Task to carry out: In the kernel panic report below, what chance is given of the OS kernel panicking on boot?

Source text:
Current OS: Gentoo with Kernel 6.1.28

I am rather confident that the problem is not faulty hardware or depending on the OS (kernel version). I did not encounter any kernel panics or other weird behavior when running libreboot or skulls. However when using heads all GNU/Linux distros with various kernel versions produced the same behavior - I tried Rocky Linux, Debian 11.6, Devuan Chimaera and Gentoo.

Sadly I can't really provide much more information than that: Especially on startup there is often an os kernel panic, when well, there shouldn't be … The heads kernel doesn't panic at all. Has any other owner of a t440p with heads experienced this?

To Reproduce

  1. Start laptop, do normal boot process including hotp verification and selecting default boot options.
  2. Expect a ca. 50% chance of the OS kernel panicing on boot either directly after kexec or sometimes later e.g. shorly after entering the disk encryption passphrase. Obvious sign if nothing is visible on screen is a constant fan speed up.
  3. If boot succeeded their is still a chance of a kernel panic on shutdown immediately before the system is supposed to power down

Expected behavior No kernel panics, normal running OS.

Screenshots I could try to take a picture with my phone of the parts of the panic message that fit on the screen.

Additional context Is their any method to get logs after the crash? Obviously the kernel logs are gone since I need to hard power-off the laptop after a kernel panic. On the very few occasions where it proceeded to boot and "only" a few programs segfaulted, I sadly forgot to save any logs. I think I read somewhere that (coreboot-)logs from previous boots could be extracted from heads, but I couldn't find that information anymore. Without any kind of logs I have a feeling it is impossible to determine what is going wrong.

tlaurion commented 1 year ago

Is their any method to get logs after the crash? Obviously the kernel logs are gone since I need to hard power-off the laptop after a kernel panic. On the very few occasions where it proceeded to boot and "only" a few programs segfaulted, I sadly forgot to save any logs.

Material provided:
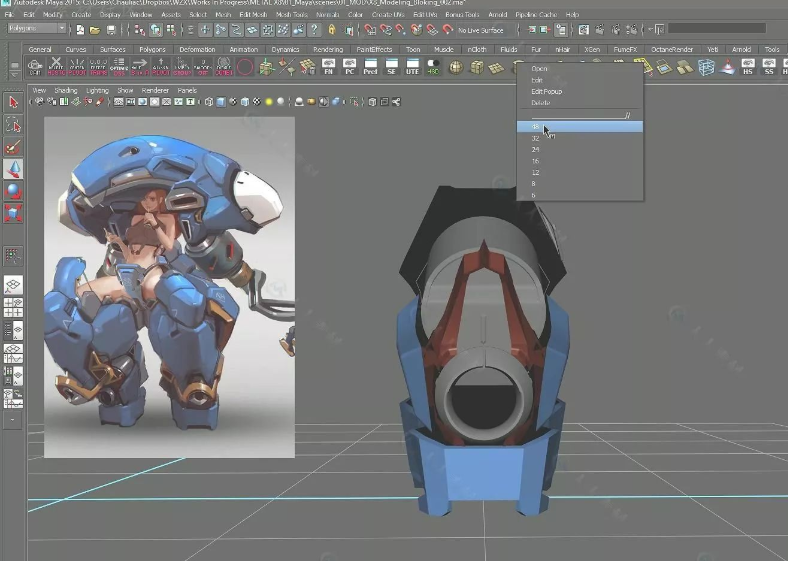Screen dimensions: 788x561
Task: Toggle the magnet snap icon before No Live Surface
Action: coord(447,30)
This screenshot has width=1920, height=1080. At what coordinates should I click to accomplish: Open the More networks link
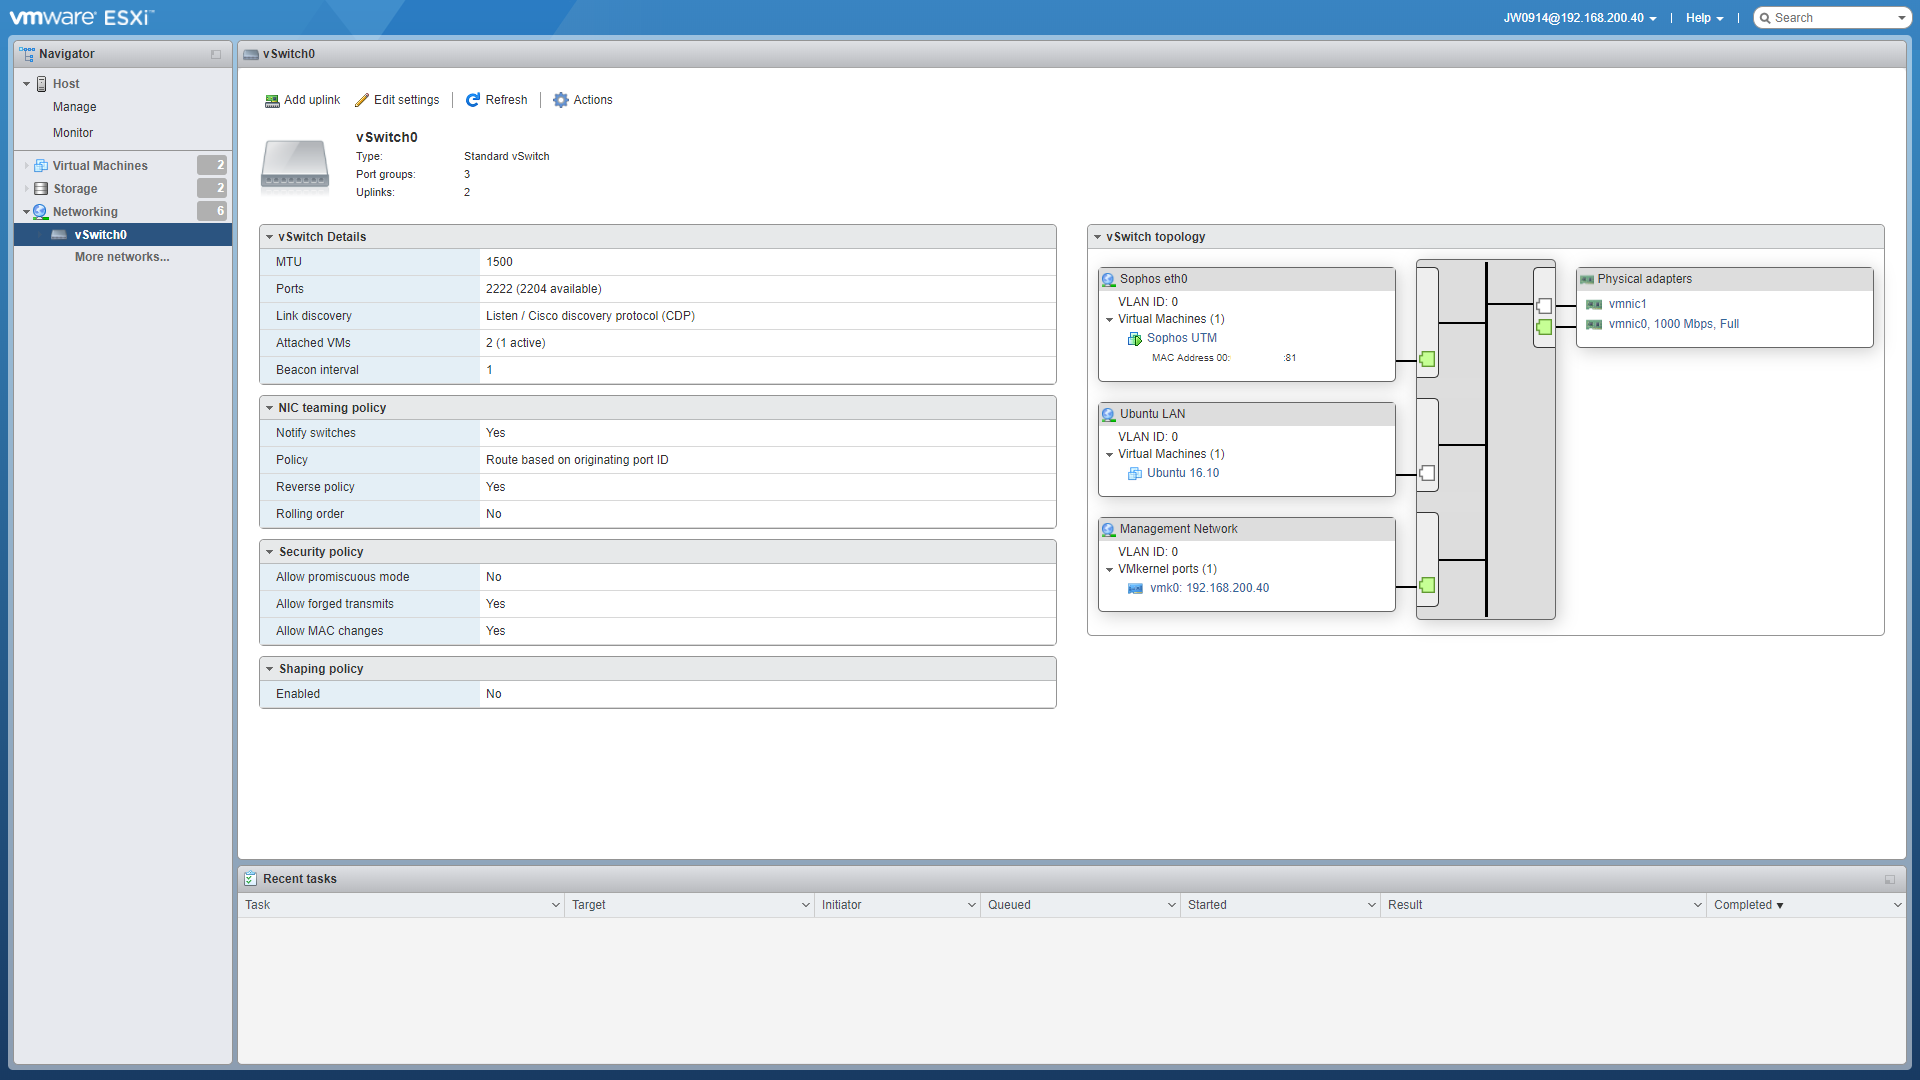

Output below: About 50%.